Is this possible with Oracle?

thecoop
  • 45,220
  • 19
  • 132
  • 189
  • Could you try if this gives better results ? `AND id IN (SELECT item FROM itemsProcessed WHERE processor > 2)`. If your `processor` is never `NULL` it should return the same results but expressed without `NOT` which might better use the indexes in some cases – Thomas G Sep 28 '16 at 11:23
  • Is your foreign key indexed - is that a ''relevant" index you say you have, or have you only indexed `processor`? What kind of indexes are they? What does the execution plan show? Have you tried using `not exists` instead? And using a `rownum` stop key if you only want the first few unprocessed rows? – Alex Poole Sep 28 '16 at 11:24
  • The time query takes, also depends on what you are doing in . Are you using indexes on the table? – AL̲̳I Sep 28 '16 at 11:25
  • All the other WHERE clauses are indexed, and oracle is using the index to filter.

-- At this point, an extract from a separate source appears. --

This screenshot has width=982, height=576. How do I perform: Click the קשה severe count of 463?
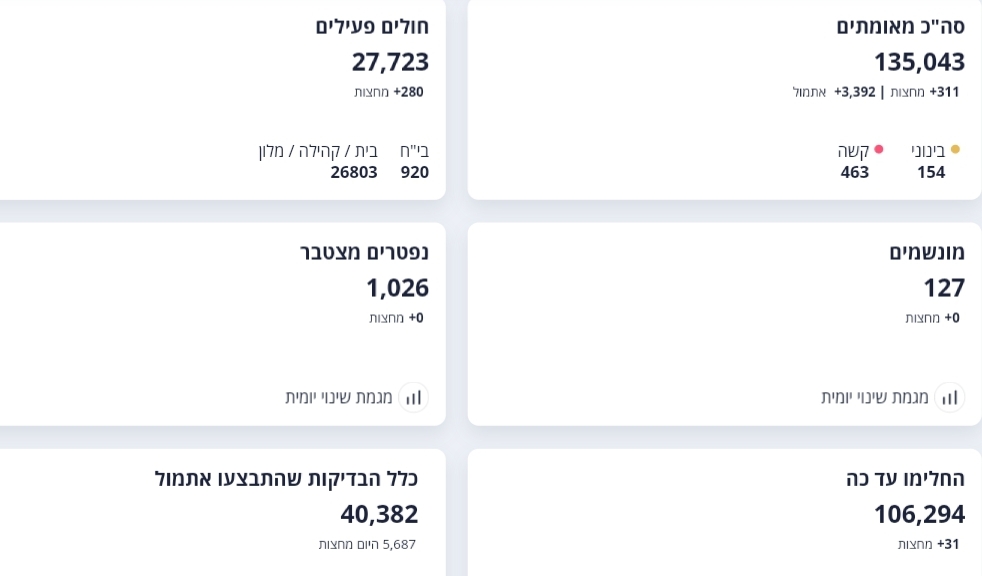[855, 172]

The thing that is taking the time is the antijoin churning through lots of already-processed items – thecoop Sep 28 '16 at 11:28
  • @AlexPoole the rownum filter doesn't help - it has to go through lots of already-processed items before returning anything, and that's what is taking the time – thecoop Sep 28 '16 at 11:29

3 Answers3

1

you can try to add a /*+ first_rows */ hint to you query

SELECT /*+ first_rows (10) */... FROM items i ...

or try to select first the unprocessed items and than do <additional queries on items>

with i_to_process AS
(
  SELECT item  FROM items
  minus 
  SELECT item FROM itemsProcessed WHERE processor IN (1, 2)
)
select * from i_to_process
where 
<additional queries on items>
schurik
  • 7,798
  • 2
  • 23
  • 29
0

IMO this is a design problem. You're trying to exclude items which have already been processed when you should be trying to include items which have not been processed. The list of items which have been processed is going to grow continually; the list of items to be processed will remain small. Rather than having a table of items which have been processed (itemsProcessed) I suggest you create a table of items to be processed and then inner-join it to the query, deleting items from the ITEMS_TO_BE_PROCESSED table as they're processed.

Best of luck.

  • That is my preferred solution too, but unfortunately the list of processors is not known when each item is created. – thecoop Sep 28 '16 at 11:35
0

Depending on how often the table is updated, you could create a materialized view of itemsNotProcessed. The processing would be done beforehand. You could also denormalize a bit and add a processed flag to the items table and add a bitmap index on the flag.